The best approximation pair problem relative to two subsets in a normed space

TL;DR

This paper extends the best approximation pair problem to general normed spaces and non-convex sets, providing new conditions for existence and uniqueness, and broadening its scope across scientific fields.

Contribution

It introduces geometric conditions for the existence and uniqueness of BAP solutions in general normed spaces with non-convex sets, expanding previous results.

Findings

Several sufficient geometric conditions for BAP uniqueness.

Many conditions for the existence of a BAP.

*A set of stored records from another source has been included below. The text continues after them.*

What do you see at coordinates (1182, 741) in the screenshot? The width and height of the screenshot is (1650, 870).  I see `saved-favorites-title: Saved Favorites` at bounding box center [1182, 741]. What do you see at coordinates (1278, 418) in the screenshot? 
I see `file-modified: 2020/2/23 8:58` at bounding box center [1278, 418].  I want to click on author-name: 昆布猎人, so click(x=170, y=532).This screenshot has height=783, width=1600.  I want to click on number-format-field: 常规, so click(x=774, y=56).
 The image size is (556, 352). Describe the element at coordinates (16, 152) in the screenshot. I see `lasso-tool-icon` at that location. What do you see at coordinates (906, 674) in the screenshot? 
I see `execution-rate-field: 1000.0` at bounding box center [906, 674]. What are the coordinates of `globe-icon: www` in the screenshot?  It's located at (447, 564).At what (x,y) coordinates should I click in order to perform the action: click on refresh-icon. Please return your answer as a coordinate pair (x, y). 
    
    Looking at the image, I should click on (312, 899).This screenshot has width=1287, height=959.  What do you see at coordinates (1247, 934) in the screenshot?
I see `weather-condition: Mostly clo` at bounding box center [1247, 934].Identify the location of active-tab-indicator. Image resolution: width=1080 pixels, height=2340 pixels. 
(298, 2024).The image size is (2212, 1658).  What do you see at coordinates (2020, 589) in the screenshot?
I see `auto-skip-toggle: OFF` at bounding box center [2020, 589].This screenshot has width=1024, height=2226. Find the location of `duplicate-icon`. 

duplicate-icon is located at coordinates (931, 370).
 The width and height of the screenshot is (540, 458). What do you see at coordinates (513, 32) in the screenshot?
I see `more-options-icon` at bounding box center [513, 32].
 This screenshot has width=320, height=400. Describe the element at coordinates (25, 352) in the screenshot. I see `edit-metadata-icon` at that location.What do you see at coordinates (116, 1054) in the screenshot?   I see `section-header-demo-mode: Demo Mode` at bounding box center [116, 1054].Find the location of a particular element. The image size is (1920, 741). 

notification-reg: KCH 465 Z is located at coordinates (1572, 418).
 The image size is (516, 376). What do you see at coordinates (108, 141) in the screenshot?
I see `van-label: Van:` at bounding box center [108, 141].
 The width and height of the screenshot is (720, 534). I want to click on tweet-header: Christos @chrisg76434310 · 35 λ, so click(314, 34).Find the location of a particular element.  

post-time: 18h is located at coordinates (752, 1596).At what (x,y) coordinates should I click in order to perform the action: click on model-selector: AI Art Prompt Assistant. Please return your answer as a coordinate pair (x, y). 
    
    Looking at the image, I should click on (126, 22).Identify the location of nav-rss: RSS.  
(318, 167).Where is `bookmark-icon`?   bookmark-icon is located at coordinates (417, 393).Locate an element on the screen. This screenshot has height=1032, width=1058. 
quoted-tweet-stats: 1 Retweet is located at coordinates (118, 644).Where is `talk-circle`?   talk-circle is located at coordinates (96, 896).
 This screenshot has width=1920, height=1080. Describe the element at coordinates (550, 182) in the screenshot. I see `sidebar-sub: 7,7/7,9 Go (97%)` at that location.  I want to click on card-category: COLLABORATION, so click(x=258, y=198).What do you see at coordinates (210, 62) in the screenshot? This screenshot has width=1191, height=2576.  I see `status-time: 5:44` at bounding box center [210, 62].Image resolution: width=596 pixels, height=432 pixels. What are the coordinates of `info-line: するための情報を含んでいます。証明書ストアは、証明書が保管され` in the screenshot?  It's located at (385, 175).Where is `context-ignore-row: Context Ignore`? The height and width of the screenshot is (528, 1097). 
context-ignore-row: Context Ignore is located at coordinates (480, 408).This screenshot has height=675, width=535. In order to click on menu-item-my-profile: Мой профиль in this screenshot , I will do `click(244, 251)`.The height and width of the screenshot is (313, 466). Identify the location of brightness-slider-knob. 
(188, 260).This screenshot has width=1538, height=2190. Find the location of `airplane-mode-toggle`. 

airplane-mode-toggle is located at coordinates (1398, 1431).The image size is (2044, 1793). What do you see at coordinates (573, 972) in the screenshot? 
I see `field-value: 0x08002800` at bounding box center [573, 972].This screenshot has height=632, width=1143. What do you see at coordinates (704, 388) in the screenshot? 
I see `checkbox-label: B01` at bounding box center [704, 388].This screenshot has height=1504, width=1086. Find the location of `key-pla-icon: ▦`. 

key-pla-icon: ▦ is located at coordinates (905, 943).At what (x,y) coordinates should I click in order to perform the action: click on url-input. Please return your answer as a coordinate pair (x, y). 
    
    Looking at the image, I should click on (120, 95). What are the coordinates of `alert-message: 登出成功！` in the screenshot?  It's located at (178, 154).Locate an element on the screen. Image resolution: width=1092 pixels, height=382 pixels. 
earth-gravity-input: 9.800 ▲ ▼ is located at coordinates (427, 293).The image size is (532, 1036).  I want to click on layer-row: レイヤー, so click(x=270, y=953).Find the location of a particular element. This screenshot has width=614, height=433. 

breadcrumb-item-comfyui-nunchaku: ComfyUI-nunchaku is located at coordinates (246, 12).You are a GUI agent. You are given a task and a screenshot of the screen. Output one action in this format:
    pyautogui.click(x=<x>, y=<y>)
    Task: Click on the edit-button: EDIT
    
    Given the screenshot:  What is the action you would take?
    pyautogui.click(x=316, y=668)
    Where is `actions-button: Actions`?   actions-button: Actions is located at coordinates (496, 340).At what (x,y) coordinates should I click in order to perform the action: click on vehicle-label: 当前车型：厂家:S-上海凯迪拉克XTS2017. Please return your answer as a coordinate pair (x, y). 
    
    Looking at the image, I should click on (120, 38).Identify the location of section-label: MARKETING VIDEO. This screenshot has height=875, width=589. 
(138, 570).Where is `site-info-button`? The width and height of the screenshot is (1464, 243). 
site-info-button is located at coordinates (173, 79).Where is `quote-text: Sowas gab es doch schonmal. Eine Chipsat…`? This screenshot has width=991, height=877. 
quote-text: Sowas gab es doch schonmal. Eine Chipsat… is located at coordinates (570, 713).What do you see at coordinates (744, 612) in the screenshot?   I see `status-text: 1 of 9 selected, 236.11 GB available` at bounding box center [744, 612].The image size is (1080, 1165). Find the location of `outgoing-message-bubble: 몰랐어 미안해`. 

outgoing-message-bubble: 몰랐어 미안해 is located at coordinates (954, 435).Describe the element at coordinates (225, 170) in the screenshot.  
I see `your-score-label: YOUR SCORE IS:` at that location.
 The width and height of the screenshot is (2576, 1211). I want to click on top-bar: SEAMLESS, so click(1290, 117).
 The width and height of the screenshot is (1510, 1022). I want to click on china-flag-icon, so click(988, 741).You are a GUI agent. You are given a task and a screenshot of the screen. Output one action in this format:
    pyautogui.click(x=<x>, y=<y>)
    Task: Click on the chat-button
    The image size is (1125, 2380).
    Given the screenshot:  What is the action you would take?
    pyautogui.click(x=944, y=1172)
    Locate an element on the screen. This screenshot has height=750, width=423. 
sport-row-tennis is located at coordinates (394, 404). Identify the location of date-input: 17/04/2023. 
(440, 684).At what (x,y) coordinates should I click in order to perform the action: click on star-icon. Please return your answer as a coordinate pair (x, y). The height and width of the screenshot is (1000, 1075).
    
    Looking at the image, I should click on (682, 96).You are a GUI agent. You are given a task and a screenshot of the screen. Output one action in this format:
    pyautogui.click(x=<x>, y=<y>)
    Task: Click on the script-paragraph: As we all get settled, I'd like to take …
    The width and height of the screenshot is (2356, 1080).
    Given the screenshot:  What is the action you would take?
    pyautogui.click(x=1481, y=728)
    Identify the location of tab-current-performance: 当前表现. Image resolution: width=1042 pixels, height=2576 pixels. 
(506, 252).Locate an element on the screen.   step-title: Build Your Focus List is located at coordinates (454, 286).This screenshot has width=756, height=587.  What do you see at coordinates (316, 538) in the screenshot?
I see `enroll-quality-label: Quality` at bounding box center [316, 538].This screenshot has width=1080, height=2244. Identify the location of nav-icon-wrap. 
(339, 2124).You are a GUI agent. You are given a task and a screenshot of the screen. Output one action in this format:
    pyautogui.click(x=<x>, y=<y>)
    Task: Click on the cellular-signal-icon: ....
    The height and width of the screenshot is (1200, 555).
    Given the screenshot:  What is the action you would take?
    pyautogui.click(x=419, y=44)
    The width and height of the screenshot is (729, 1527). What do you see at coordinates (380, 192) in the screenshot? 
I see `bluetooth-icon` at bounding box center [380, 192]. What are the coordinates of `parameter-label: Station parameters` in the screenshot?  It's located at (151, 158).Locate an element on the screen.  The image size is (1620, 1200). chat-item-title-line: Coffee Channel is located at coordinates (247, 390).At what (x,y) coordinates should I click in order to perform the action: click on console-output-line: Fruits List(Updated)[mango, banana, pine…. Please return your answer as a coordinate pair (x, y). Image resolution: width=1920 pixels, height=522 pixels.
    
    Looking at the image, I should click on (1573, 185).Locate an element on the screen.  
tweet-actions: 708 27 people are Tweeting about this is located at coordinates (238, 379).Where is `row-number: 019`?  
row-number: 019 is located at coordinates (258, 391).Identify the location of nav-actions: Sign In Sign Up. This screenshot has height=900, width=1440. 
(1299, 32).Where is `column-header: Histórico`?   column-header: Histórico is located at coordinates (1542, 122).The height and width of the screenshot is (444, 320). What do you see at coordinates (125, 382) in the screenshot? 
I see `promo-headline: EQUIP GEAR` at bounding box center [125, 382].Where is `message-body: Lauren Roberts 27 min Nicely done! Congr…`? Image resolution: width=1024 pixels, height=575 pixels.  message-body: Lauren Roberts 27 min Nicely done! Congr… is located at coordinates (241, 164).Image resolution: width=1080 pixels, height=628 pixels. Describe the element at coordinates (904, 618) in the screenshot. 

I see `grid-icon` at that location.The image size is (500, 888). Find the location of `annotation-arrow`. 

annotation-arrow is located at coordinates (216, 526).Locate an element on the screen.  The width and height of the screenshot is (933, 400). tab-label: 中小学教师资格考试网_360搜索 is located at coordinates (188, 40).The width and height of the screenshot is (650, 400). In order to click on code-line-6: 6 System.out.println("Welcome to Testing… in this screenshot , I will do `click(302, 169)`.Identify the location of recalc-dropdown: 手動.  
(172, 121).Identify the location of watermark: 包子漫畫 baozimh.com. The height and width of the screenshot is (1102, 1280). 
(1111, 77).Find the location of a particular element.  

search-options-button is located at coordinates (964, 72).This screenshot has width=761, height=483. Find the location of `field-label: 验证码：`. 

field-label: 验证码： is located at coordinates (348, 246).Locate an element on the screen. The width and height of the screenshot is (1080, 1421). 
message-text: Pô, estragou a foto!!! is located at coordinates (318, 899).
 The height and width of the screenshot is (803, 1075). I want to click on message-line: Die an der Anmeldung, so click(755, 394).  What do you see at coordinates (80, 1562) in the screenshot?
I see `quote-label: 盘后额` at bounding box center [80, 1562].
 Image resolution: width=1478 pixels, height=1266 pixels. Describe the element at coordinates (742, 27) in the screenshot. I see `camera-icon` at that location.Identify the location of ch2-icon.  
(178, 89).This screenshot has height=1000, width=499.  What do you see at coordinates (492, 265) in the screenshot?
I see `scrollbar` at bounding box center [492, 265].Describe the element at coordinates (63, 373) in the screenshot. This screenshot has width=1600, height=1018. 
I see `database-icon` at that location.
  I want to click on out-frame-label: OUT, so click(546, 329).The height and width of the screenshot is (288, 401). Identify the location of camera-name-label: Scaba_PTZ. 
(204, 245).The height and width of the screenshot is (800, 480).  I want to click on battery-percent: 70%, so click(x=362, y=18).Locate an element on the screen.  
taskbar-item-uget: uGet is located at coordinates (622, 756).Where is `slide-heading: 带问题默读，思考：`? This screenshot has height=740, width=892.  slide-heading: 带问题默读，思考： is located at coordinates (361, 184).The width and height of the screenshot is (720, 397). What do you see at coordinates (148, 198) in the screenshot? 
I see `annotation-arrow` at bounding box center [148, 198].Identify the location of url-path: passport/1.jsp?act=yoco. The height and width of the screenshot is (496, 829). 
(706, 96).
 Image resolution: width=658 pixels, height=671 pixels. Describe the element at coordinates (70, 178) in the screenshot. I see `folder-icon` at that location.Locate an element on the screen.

Extension of algorithms to broader settings.

Abstract

In the classical best approximation pair (BAP) problem, one is given two nonempty, closed, convex and disjoint subsets in a finite- or an infinite-dimensional Hilbert space, and the goal is to find a pair of points, each from each subset, which realizes the distance between the subsets. We discuss the problem in more general normed spaces and with possibly non-convex subsets, and focus our attention on the issues of uniqueness and existence of the solution to the problem. As far as we know, these fundamental issues have not received much attention. We present several sufficient geometric conditions for the (at most) uniqueness of a BAP. These conditions are related to the structure and the relative orientation of the boundaries of the subsets and to the norm. We also present many sufficient conditions for the existence of a BAP. Our results significantly extend the horizon of a recent algorithm for solving the BAP problem [Censor, Mansour, Reem, J. Approx. Theory (2024)]. The paper also shows, perhaps for the first time, how wide is the scope of the BAP problem in terms of the scientific communities which are involved in it (frequently independently) and in terms of its applications.